Task details ▸
When you reach the line containing "The width and height of the screenshot is (792, 612)." in the data below, begin returning lines exactly as written, and stop once the line containing "Task: Click Derek Tran's portrait photo" has been returned.

[Saved data entries]
● ● ● ● ● ● ●

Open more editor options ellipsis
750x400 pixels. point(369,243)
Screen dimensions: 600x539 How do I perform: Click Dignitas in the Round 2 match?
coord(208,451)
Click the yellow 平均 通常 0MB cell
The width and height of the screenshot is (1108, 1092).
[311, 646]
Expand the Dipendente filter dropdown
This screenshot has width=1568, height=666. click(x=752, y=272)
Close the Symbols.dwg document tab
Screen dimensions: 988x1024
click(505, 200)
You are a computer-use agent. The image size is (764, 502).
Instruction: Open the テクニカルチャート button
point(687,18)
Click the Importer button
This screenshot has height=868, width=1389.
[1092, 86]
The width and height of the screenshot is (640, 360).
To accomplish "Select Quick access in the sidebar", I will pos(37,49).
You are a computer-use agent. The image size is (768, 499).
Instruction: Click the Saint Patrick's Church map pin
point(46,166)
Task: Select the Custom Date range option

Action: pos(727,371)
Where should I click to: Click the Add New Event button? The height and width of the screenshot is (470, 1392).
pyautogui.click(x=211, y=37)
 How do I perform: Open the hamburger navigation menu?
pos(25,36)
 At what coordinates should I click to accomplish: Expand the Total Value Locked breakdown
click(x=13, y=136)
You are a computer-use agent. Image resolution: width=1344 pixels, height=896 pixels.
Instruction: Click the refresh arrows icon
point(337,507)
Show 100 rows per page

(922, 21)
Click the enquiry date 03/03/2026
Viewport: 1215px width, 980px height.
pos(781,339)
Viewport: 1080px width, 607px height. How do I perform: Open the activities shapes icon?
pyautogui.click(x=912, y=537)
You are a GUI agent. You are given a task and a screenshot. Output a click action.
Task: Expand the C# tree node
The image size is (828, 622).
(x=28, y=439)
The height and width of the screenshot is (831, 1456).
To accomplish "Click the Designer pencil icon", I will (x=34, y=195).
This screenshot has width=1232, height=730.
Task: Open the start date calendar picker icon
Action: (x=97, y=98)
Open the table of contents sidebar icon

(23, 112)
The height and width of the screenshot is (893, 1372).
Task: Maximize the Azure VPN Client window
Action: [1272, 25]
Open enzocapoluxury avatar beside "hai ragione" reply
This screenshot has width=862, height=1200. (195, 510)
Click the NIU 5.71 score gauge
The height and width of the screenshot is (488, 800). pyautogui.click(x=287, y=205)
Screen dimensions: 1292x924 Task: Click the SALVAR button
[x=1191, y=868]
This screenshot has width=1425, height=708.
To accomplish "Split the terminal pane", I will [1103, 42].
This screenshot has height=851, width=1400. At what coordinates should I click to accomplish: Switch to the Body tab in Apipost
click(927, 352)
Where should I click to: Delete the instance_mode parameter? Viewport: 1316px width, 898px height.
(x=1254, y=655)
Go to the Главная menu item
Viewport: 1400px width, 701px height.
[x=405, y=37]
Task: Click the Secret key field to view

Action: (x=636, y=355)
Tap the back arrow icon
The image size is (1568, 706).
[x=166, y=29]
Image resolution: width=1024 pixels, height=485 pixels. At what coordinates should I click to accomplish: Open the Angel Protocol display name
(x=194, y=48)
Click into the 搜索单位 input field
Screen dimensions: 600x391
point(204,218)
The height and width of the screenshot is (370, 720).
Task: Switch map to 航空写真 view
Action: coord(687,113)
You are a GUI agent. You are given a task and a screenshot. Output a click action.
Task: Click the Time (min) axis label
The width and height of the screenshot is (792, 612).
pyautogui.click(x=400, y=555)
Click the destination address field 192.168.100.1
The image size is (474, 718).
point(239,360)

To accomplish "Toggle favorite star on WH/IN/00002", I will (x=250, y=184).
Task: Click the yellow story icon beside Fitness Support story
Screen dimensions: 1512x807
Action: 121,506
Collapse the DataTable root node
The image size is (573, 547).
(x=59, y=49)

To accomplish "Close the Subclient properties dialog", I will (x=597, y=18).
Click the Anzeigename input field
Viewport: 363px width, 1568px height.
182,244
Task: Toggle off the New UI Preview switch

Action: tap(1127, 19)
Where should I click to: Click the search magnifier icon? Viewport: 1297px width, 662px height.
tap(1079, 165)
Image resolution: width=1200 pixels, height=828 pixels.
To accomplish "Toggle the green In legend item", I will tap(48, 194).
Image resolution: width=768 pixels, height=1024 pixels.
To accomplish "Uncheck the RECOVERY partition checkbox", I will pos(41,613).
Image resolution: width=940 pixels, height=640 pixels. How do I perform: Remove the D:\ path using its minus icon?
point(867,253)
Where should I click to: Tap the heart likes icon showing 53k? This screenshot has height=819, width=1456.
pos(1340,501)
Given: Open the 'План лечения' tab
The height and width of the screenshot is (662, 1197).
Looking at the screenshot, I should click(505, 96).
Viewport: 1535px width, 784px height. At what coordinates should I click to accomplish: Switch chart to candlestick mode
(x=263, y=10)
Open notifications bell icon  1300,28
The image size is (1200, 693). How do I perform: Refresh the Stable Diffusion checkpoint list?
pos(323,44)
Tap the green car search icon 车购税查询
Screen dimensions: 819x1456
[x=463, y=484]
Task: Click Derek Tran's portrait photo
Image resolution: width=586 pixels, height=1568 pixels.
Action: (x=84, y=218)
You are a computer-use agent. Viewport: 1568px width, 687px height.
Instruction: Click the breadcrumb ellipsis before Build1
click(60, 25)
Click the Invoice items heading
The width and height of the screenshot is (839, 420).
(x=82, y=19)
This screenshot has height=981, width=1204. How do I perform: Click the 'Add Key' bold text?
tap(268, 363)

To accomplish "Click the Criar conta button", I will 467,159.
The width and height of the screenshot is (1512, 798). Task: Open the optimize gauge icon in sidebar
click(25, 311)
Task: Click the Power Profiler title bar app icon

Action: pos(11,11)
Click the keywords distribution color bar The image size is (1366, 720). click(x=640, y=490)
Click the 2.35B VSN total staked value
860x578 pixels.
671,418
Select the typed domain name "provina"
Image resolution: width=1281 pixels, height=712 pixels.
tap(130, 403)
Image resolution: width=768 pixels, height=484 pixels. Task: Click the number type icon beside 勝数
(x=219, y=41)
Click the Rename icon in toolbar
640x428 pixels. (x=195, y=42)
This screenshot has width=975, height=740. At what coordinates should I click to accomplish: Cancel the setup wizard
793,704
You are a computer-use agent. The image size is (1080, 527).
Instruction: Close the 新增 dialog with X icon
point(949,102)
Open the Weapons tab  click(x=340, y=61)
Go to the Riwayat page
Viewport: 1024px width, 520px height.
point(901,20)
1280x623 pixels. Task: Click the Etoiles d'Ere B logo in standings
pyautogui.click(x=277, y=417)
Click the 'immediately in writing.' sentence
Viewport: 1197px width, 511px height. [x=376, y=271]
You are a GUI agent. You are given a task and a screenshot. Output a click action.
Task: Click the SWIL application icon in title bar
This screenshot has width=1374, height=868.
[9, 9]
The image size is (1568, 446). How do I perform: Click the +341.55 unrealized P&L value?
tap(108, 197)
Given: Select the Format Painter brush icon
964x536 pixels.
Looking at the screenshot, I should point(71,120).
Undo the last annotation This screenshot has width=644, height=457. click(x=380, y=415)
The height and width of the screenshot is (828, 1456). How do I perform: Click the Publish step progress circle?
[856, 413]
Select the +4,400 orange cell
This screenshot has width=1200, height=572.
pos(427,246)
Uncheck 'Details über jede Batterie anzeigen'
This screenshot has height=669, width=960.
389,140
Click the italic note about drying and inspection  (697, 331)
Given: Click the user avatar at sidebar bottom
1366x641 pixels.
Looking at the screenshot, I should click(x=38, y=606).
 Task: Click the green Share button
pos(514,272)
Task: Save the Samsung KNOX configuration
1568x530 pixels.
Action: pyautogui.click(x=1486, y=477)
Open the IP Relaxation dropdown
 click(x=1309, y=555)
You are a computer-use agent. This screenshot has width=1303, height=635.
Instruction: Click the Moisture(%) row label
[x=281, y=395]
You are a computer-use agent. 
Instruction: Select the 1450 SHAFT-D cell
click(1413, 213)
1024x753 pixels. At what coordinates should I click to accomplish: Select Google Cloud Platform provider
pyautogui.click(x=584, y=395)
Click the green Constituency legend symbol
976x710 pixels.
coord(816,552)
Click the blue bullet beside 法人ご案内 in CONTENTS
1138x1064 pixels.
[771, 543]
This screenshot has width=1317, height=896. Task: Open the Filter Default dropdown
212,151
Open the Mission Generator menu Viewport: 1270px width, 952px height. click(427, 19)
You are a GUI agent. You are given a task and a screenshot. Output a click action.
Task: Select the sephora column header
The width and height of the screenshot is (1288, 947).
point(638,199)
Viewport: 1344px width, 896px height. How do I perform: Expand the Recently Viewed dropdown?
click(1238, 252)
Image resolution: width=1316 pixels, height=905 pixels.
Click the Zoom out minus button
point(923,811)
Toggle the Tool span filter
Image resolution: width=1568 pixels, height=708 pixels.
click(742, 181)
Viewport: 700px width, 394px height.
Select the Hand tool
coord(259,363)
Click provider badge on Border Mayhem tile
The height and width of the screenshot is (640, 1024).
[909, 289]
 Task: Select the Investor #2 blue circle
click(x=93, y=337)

● ● ● ● ● ● ●

Output ▸
The width and height of the screenshot is (792, 612).
pyautogui.click(x=400, y=555)
Click the destination address field 192.168.100.1
The image size is (474, 718).
point(239,360)

To accomplish "Toggle favorite star on WH/IN/00002", I will (x=250, y=184).
Task: Click the yellow story icon beside Fitness Support story
Screen dimensions: 1512x807
Action: 121,506
Collapse the DataTable root node
The image size is (573, 547).
(x=59, y=49)

To accomplish "Close the Subclient properties dialog", I will (x=597, y=18).
Click the Anzeigename input field
Viewport: 363px width, 1568px height.
182,244
Task: Toggle off the New UI Preview switch

Action: tap(1127, 19)
Where should I click to: Click the search magnifier icon? Viewport: 1297px width, 662px height.
tap(1079, 165)
Image resolution: width=1200 pixels, height=828 pixels.
To accomplish "Toggle the green In legend item", I will tap(48, 194).
Image resolution: width=768 pixels, height=1024 pixels.
To accomplish "Uncheck the RECOVERY partition checkbox", I will pos(41,613).
Image resolution: width=940 pixels, height=640 pixels. How do I perform: Remove the D:\ path using its minus icon?
point(867,253)
Where should I click to: Tap the heart likes icon showing 53k? This screenshot has height=819, width=1456.
pos(1340,501)
Given: Open the 'План лечения' tab
The height and width of the screenshot is (662, 1197).
Looking at the screenshot, I should click(505, 96).
Viewport: 1535px width, 784px height. At what coordinates should I click to accomplish: Switch chart to candlestick mode
(x=263, y=10)
Open notifications bell icon  1300,28
The image size is (1200, 693). How do I perform: Refresh the Stable Diffusion checkpoint list?
pos(323,44)
Tap the green car search icon 车购税查询
Screen dimensions: 819x1456
[x=463, y=484]
Task: Click Derek Tran's portrait photo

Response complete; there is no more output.